This exercise calls for the line with "1024x480 pixels. Task: Click", the line with "Given: Click Ahrefs", and all lines between them in the material below, output exactly and with no other lines.

□ □ □ □ □ □ □

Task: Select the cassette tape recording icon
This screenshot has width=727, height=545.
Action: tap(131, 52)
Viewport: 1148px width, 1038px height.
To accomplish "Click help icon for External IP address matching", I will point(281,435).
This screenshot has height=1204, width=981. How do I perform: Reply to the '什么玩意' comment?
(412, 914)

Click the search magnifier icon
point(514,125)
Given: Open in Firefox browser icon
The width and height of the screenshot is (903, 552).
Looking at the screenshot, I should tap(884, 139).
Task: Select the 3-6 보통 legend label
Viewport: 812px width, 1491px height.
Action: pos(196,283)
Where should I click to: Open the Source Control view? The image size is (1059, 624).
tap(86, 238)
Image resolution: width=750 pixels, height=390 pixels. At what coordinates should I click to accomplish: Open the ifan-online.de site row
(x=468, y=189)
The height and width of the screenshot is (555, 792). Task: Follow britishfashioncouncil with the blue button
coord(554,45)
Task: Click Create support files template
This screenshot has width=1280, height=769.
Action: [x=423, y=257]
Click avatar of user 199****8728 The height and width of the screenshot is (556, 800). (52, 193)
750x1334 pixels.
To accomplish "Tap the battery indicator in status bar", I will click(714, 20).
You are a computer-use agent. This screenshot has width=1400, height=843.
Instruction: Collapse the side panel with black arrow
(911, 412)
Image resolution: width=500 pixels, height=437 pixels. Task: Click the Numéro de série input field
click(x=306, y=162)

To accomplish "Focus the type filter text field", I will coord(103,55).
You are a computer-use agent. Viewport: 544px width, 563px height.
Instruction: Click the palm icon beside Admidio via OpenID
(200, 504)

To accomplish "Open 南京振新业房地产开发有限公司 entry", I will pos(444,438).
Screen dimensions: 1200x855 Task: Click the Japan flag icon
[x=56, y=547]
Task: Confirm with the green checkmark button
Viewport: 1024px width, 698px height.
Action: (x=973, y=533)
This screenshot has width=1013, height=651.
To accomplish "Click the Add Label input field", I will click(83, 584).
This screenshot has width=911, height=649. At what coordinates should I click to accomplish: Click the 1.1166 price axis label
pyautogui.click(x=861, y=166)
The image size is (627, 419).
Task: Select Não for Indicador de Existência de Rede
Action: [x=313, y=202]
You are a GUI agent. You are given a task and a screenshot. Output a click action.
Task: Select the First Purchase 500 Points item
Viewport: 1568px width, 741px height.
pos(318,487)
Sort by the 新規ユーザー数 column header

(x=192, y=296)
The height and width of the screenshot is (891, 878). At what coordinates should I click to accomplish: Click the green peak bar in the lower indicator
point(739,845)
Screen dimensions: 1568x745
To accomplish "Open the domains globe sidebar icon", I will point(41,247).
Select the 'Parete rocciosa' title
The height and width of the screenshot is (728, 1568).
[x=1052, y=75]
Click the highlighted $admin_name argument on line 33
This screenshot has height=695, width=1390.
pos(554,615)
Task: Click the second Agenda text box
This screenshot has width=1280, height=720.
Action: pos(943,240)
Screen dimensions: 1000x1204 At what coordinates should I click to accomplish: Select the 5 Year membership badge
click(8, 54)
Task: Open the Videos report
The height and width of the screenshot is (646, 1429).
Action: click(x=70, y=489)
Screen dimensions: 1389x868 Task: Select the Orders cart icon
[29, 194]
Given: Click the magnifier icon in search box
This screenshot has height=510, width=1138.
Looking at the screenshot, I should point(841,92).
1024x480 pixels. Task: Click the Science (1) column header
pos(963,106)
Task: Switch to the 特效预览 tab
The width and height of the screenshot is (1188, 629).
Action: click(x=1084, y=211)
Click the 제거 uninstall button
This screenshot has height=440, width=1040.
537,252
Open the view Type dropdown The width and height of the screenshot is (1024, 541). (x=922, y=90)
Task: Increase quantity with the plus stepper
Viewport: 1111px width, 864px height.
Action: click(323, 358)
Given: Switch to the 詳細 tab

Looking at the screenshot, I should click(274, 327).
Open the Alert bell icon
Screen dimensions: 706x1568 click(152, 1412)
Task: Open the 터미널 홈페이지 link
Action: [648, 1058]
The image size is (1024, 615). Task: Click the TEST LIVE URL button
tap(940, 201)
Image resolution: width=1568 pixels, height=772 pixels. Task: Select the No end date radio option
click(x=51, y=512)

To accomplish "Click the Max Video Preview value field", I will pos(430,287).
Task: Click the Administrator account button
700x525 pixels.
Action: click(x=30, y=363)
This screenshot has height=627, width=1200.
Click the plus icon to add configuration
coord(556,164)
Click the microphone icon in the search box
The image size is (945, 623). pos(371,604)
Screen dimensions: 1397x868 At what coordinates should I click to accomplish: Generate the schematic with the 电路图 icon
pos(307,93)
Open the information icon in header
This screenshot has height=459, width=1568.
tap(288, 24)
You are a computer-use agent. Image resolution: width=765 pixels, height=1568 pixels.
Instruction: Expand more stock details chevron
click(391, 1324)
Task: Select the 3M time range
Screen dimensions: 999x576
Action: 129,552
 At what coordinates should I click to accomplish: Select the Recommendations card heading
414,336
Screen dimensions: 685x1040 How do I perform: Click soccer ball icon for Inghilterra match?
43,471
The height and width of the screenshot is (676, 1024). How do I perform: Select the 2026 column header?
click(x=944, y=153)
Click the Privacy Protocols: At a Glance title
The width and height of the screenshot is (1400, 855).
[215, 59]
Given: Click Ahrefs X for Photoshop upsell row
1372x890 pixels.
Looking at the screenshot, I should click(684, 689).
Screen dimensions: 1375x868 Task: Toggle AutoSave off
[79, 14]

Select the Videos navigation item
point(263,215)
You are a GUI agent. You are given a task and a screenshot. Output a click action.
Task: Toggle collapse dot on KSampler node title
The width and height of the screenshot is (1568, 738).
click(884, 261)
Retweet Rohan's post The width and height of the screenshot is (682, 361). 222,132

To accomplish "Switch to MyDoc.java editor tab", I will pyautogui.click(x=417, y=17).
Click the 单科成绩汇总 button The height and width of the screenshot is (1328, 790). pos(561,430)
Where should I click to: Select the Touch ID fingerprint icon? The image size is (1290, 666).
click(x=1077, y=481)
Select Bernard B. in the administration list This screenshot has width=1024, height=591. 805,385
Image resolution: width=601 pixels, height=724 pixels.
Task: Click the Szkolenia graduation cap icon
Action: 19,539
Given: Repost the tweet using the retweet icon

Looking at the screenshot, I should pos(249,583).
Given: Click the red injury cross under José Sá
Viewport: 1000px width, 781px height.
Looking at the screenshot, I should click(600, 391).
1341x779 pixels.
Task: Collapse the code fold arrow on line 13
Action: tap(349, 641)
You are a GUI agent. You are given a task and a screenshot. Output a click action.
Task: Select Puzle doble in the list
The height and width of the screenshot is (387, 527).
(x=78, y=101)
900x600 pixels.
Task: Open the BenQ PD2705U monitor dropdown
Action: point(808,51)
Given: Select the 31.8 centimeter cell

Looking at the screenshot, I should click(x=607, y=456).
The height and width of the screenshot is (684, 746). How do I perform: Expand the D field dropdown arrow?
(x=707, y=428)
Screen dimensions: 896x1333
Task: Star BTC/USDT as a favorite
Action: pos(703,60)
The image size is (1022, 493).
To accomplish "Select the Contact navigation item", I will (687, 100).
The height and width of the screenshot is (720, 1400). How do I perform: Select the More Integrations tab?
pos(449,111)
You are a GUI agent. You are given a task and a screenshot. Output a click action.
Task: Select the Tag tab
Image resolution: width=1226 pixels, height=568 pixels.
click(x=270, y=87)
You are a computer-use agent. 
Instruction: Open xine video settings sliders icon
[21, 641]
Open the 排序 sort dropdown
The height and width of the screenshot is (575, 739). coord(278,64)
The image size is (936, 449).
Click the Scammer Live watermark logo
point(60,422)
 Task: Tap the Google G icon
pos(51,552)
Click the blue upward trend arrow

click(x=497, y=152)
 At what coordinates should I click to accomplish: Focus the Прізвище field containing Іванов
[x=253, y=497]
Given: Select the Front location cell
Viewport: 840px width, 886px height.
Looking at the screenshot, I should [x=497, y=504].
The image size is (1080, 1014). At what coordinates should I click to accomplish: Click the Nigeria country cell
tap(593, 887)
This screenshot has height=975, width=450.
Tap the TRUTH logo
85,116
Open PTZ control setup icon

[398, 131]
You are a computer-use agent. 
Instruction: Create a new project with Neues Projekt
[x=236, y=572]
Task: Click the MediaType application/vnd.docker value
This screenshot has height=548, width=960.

□ □ □ □ □ □ □

### Your response
1024x480 pixels. Task: Click the Science (1) column header
pos(963,106)
Task: Switch to the 特效预览 tab
The width and height of the screenshot is (1188, 629).
Action: click(x=1084, y=211)
Click the 제거 uninstall button
This screenshot has height=440, width=1040.
537,252
Open the view Type dropdown The width and height of the screenshot is (1024, 541). (x=922, y=90)
Task: Increase quantity with the plus stepper
Viewport: 1111px width, 864px height.
Action: click(323, 358)
Given: Switch to the 詳細 tab

Looking at the screenshot, I should click(274, 327).
Open the Alert bell icon
Screen dimensions: 706x1568 click(152, 1412)
Task: Open the 터미널 홈페이지 link
Action: [648, 1058]
The image size is (1024, 615). Task: Click the TEST LIVE URL button
tap(940, 201)
Image resolution: width=1568 pixels, height=772 pixels. Task: Select the No end date radio option
click(x=51, y=512)

To accomplish "Click the Max Video Preview value field", I will pos(430,287).
Task: Click the Administrator account button
700x525 pixels.
Action: click(x=30, y=363)
This screenshot has height=627, width=1200.
Click the plus icon to add configuration
coord(556,164)
Click the microphone icon in the search box
The image size is (945, 623). pos(371,604)
Screen dimensions: 1397x868 At what coordinates should I click to accomplish: Generate the schematic with the 电路图 icon
pos(307,93)
Open the information icon in header
This screenshot has height=459, width=1568.
tap(288, 24)
You are a computer-use agent. Image resolution: width=765 pixels, height=1568 pixels.
Instruction: Expand more stock details chevron
click(391, 1324)
Task: Select the 3M time range
Screen dimensions: 999x576
Action: 129,552
 At what coordinates should I click to accomplish: Select the Recommendations card heading
414,336
Screen dimensions: 685x1040 How do I perform: Click soccer ball icon for Inghilterra match?
43,471
The height and width of the screenshot is (676, 1024). How do I perform: Select the 2026 column header?
click(x=944, y=153)
Click the Privacy Protocols: At a Glance title
The width and height of the screenshot is (1400, 855).
[215, 59]
Given: Click Ahrefs X for Photoshop upsell row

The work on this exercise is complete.